É com a lenta revelação de um fotograma de uma das versões de La Sortie de l’usine Lumière à Lyon que se inicia Lumière! L’aventure commence (2016). Só depois de um breve apontamento histórico acerca da invenção do cinematógrafo e de o ecrã mergulhar de novo no negro é que essa imagem será animada e devolvida ao filme a que pertence. Testemunhamos, de repente, o milagre do movimento no interior do que anteriormente era estático; e Thierry Frémaux, através do processo, recria num espectador moderno o fascínio provocado pelas primeiras imagens do cinema, inaugurando a viagem pelo arquivo que se seguirá. São, ao todo, 108 cópias restauradas em 4K de filmes dos irmãos Lumière rodados entre 1895 e 1905, que Frémaux organiza em capítulos temáticos e vai comentando em voice-over.

Se a oportunidade de ver parte da obra dos Lumière em condições tão notáveis constitui a principal justificação e virtude do projecto de Frémaux, as observações que vai tecendo são um complemento importante para que o filme cumpra a função pedagógica que deixa clara desde o início. Frémaux, que tem organizado ao longo dos últimos anos inúmeras projecções comentadas dos filmes que aqui se reúnem, pretende dirigir-se a espectadores com diferentes graus de cultura cinematográfica, e consegue acertar no tom exacto do discurso necessário a essa exigência. Neste equilíbrio, recusa, por um lado, um tipo de exposição excessivamente técnico e hermético que excluiria um público não-especialista; e, por outro, evita certas simplificações e lugares-comuns que se têm vindo a acumular sobre o papel dos Lumière.

Ao invés de acentuar as sempre discutidas características documentais daqueles filmes, Frémaux coloca a ênfase sobre a ficção e encenação que as imagens dos Lumière já transportam em si. Interessa-lhe perceber, enquanto elas se vão sucedendo no ecrã, em que medida é que a presença da câmara altera já a cena que é captada; como é que ela afecta o comportamento de quem é filmado; e de que modo reorganiza e transforma o mundo para o dar a ver de novo a um espectador. Do seu ponto de vista, os Lumière não podem apenas ser descritos como artífices, mas como artistas – e num dos momentos mais audaciosos do filme, sugere mesmo que, com eles, “tudo é mise-en-scène”. Não são meras tiradas hiperbólicas de um admirador inebriado pelas imagens que apresenta (e Frémaux é-o indubitavelmente), mas afirmações apoiadas numa análise luminosa de aspectos específicos da linguagem inventada pelos Lumière e que fazem do filme um excelente exemplo prático de crítica cinematográfica.

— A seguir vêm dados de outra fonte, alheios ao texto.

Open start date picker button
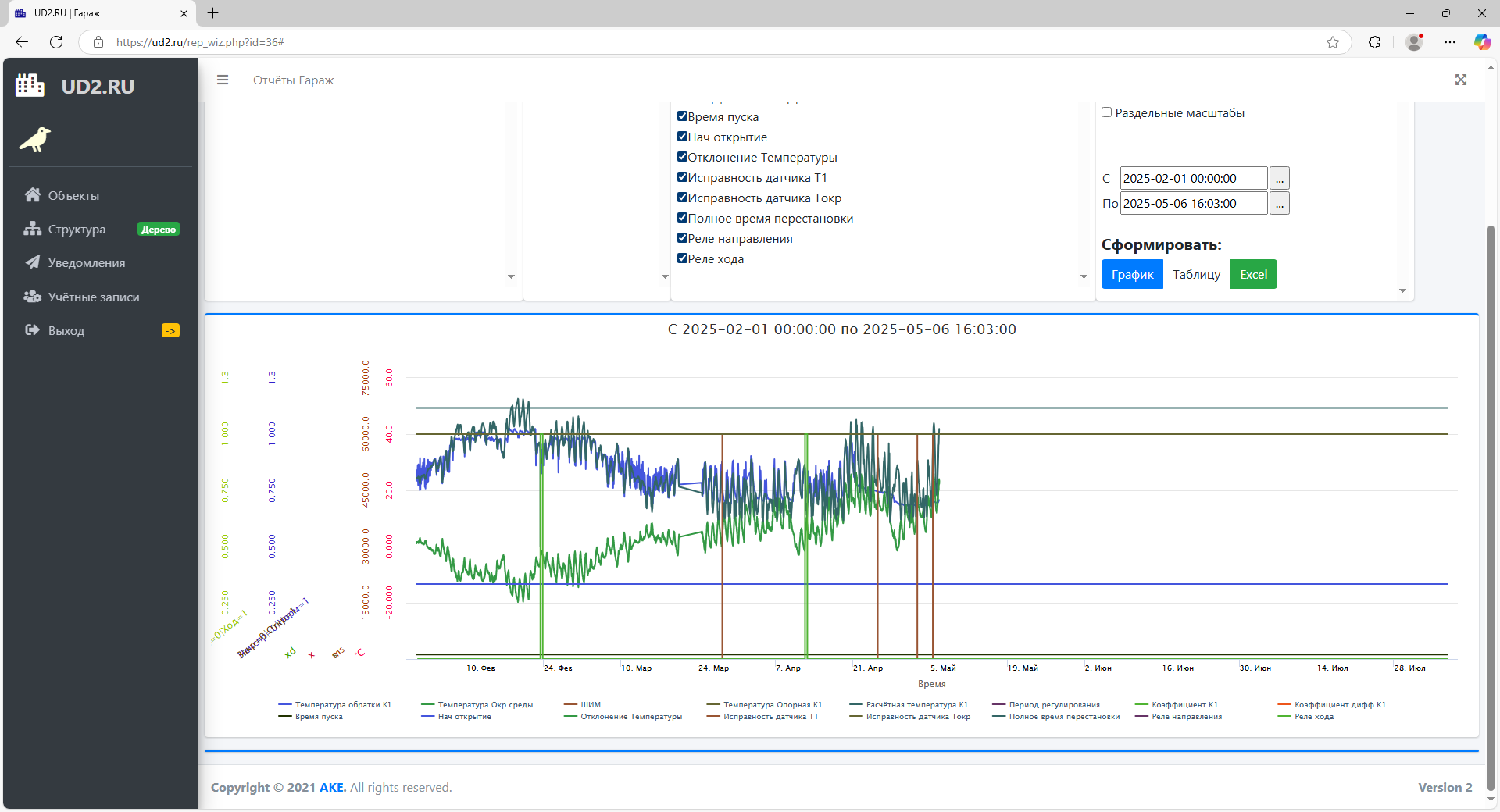Viewport: 1500px width, 812px height. click(x=1279, y=179)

Mais do que revisitar o princípio da História do Cinema, o percurso sugerido em Lumière! L’aventure commence permite sobretudo contextualizar e identificar a verdadeira autoridade dos Lumière sobre a posteridade. Frémaux não tem a arrogância de se aproximar dos filmes que exibe como se aqueles fossem apenas uma curiosidade histórica, nem os trata como um episódio isolado de que o cinema vindouro não viesse a conservar qualquer traço. Pelo contrário, mostra como certas particularidades das composições dos Lumière sobrevivem e são actualizadas em planos, enquadramentos, ideias e movimentos de câmara no cinema dos melhores realizadores. Refere, entre muitos outros, John Ford, Luchino Visconti e Yasujirō Ozu; e embora essa influência não seja nenhuma novidade, é reconfortante verificar a subsistência de uma preocupação genuína com a importância da memória do cinema que se opõe à ideia de um passado como matéria morta que já nada tem a dizer. Rever os Lumière, hoje, se não fosse já a tempo de salvar o mundo, teria pelo menos como consequência a existência de melhores filmes.

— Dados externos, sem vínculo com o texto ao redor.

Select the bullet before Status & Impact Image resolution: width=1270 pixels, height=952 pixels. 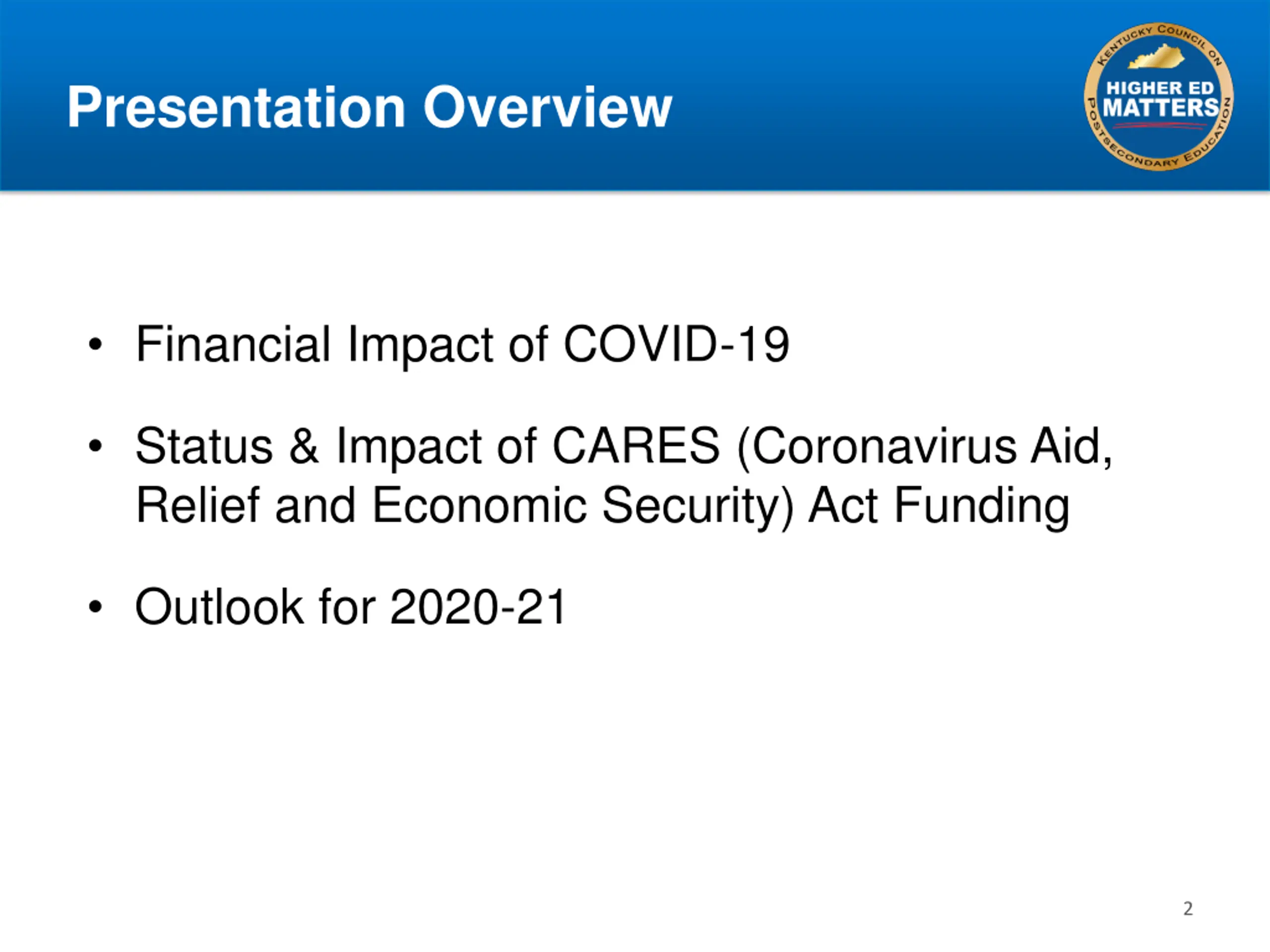(95, 445)
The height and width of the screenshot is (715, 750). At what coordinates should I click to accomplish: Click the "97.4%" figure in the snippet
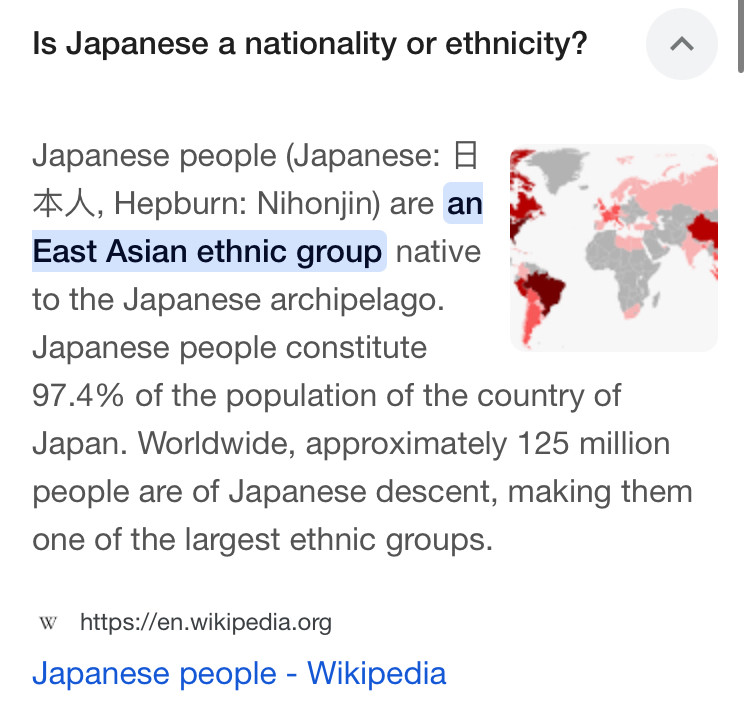[78, 395]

Lumière! L’aventure commence é um trabalho espantoso, e Frémaux dá a ver, como se estivéssemos de novo naquela primeira sessão no Grand Café de Paris, o ímpeto dos cineastas primordiais em filmar a realidade e fazer sentido do que os rodeava. Não foi só o início de uma arte, mas de uma boa nova que os Lumière fizeram questão de espalhar por toda a parte enviando operadores para os países mais díspares (e o capítulo de Frémaux que dá conta desses filmes é, aliás, o mais interessante). Ao contrário do que certa vez terão dito a Georges Méliès, o cinematógrafo era afinal uma invenção com futuro; e como o filme deixa explícito, não é somente o começo da aventura que temos a agradecer aos Lumière.